Madame President, let me now go to the final question that you put, how to raise public attention and generate public will. Here, in the Commission we are emphasising three types of actions. The first one is awareness building. This is one of the reasons I am here with you today, but I am also relentlessly raising these issues whenever I travel in particular with development planners and with the development community. We have to raise awareness of why DRR must become an integral part of our development planning. We have made it, as you know Madame President and members of this committee, a priority for our cooperation with Commissioner Piebalgs because we are on the receiving end of what happens if you don't invest in DRR. Awareness building has to become a real priority in order to get the understanding of risk – and the need to invest in risk prevention – across to all levels of society. To policy makers, but also to ordinary citizens, there needs to be a recognition that the world has changed and that in this new world - for our kids and for our own well being - we have to change our policies accordingly.
Second, we are also taking efforts to promote horizontal coordination in the Commission. If this is what we are preaching to developing countries we should certainly be doing it ourselves. We have identified that 26 Commissioners are, in one way on another, somehow involved with disaster preparedness, prevention and response.

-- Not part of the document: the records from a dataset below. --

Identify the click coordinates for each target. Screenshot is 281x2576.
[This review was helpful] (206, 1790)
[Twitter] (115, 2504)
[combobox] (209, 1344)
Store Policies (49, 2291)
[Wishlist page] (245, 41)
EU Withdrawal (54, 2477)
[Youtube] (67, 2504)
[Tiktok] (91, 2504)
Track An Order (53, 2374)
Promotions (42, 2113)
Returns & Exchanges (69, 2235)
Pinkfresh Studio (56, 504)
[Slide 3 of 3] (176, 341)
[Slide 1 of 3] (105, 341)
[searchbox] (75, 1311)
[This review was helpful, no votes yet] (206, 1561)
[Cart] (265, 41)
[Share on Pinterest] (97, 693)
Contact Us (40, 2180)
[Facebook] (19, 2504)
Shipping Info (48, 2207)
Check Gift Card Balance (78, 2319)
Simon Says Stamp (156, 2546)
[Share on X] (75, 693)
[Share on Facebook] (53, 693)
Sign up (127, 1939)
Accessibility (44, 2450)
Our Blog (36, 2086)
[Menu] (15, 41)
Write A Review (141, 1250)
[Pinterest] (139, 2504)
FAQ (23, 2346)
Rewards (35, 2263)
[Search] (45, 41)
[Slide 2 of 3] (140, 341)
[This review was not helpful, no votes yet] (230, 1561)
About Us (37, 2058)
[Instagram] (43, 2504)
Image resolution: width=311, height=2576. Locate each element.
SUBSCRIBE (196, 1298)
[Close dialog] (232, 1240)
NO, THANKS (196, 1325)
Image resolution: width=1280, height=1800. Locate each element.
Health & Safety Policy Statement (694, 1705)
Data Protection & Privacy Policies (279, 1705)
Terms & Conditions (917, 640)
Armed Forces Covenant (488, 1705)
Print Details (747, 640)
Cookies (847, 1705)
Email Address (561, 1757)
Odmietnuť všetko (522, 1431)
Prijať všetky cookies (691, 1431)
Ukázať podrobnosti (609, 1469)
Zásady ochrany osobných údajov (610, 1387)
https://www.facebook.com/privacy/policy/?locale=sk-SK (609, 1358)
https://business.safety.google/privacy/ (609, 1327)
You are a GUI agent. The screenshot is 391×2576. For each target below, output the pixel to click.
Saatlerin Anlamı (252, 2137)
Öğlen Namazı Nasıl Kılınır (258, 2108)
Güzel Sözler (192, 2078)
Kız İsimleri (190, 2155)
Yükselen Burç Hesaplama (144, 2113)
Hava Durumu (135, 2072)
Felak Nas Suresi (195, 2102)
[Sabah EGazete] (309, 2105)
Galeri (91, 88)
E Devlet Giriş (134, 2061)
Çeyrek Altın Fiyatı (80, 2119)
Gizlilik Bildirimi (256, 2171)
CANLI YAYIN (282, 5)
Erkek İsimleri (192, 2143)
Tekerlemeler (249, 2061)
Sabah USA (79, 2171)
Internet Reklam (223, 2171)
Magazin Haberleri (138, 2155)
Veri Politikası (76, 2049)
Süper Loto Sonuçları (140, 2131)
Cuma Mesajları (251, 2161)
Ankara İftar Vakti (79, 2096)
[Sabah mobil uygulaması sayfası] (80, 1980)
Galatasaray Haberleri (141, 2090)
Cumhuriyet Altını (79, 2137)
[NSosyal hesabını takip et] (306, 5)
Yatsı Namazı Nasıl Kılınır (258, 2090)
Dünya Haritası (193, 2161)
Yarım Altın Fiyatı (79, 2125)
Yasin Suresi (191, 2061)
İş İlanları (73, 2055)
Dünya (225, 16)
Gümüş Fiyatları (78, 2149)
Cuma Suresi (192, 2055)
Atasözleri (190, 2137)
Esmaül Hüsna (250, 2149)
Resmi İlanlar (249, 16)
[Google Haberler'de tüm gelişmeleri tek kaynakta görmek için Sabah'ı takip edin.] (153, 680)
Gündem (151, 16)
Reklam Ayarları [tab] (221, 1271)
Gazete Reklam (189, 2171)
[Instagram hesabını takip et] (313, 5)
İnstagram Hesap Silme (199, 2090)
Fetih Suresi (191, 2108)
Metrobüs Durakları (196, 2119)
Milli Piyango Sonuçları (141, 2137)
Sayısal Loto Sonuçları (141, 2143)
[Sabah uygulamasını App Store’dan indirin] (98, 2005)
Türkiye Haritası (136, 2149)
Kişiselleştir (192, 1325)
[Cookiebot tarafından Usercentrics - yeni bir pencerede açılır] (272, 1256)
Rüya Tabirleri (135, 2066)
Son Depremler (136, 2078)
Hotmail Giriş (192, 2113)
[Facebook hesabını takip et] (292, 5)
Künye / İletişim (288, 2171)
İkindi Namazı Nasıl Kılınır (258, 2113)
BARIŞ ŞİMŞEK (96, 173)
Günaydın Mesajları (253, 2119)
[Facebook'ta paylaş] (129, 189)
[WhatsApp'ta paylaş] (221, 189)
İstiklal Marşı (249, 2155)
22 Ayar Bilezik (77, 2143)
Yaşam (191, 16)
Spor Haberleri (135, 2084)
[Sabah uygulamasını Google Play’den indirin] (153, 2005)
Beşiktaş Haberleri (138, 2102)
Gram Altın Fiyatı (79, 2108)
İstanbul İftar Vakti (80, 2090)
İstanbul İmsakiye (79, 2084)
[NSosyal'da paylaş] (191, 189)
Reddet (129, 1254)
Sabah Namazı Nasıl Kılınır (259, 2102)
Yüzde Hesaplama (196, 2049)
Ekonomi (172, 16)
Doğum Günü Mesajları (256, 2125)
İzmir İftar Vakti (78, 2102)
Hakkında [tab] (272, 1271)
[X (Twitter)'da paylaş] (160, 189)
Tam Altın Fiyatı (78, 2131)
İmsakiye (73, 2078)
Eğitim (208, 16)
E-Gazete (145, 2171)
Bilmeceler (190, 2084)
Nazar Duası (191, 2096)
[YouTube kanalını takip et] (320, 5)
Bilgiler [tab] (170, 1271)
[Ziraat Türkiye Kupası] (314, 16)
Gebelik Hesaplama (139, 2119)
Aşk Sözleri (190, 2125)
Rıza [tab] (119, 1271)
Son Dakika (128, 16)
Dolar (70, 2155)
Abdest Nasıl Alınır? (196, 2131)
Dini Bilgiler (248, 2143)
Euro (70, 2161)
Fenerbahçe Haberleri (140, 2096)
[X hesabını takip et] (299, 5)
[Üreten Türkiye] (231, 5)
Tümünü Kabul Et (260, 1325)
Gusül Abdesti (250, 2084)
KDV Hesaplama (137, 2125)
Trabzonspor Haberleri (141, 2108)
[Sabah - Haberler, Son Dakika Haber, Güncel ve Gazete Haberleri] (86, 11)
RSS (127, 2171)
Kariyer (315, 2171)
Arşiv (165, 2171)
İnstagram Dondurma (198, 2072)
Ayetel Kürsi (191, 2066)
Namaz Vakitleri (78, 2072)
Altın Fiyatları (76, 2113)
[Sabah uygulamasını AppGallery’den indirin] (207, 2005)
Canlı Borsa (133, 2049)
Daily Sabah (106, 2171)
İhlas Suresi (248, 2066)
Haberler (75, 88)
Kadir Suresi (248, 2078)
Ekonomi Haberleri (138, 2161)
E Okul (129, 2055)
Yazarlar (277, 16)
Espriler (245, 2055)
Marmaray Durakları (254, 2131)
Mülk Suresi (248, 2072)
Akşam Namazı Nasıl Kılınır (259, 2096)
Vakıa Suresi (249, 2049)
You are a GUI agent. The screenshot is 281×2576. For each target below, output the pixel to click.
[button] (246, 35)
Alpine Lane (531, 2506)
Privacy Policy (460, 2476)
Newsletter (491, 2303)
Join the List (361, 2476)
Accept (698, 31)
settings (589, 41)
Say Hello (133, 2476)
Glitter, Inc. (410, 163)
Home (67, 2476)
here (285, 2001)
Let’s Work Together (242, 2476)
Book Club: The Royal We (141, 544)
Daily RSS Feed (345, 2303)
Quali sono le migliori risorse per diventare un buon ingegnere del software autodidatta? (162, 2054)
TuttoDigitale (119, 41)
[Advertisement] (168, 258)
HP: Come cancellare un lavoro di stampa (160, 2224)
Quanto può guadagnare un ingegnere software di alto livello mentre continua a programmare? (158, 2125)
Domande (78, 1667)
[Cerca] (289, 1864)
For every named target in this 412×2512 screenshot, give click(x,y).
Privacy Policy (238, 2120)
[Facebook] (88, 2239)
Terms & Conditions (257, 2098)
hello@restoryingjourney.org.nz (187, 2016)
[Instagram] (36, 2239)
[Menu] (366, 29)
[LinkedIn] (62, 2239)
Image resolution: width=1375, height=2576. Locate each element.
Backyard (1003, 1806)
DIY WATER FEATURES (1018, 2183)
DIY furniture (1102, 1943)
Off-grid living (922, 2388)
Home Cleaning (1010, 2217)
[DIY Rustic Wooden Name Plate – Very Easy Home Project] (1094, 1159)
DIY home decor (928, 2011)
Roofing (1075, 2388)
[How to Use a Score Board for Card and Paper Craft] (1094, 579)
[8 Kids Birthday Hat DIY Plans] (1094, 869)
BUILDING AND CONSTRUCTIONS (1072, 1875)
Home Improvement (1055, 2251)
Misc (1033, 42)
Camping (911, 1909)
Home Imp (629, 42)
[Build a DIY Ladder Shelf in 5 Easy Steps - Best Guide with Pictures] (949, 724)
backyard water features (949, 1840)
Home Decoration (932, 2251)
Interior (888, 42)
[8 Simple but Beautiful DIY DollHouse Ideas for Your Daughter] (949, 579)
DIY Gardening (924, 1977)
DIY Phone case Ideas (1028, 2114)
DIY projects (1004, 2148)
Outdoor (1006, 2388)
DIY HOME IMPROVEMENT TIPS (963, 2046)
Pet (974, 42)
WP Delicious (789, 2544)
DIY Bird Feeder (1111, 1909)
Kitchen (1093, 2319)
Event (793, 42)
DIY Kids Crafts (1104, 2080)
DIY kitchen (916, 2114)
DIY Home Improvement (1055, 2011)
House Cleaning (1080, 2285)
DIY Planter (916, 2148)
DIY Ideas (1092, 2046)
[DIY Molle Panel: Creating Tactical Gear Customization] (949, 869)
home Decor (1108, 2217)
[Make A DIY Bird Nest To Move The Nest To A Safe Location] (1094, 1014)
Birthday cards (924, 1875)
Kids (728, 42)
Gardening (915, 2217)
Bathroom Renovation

And what we are doing is looking to work with key colleagues to collectively develop our policies and promote DRR.
And third, I strongly believe that we owe it to our citizens to put forward policies that raise accountability. If politicians know the facts about the risk from disasters and don't take the necessary steps to reduce these risks they should be held accountable.
As you know we will soon be coming to the Parliament with our policy proposals for strengthening EU disaster response. But an equal priority is strengthening our policies on preparedness and prevention and my services are working to develop proposals in this area as well. What we want are policies that are not simply good intentions but ones that have real teeth.
I very much look forward to working with Parliament as we develop these policies.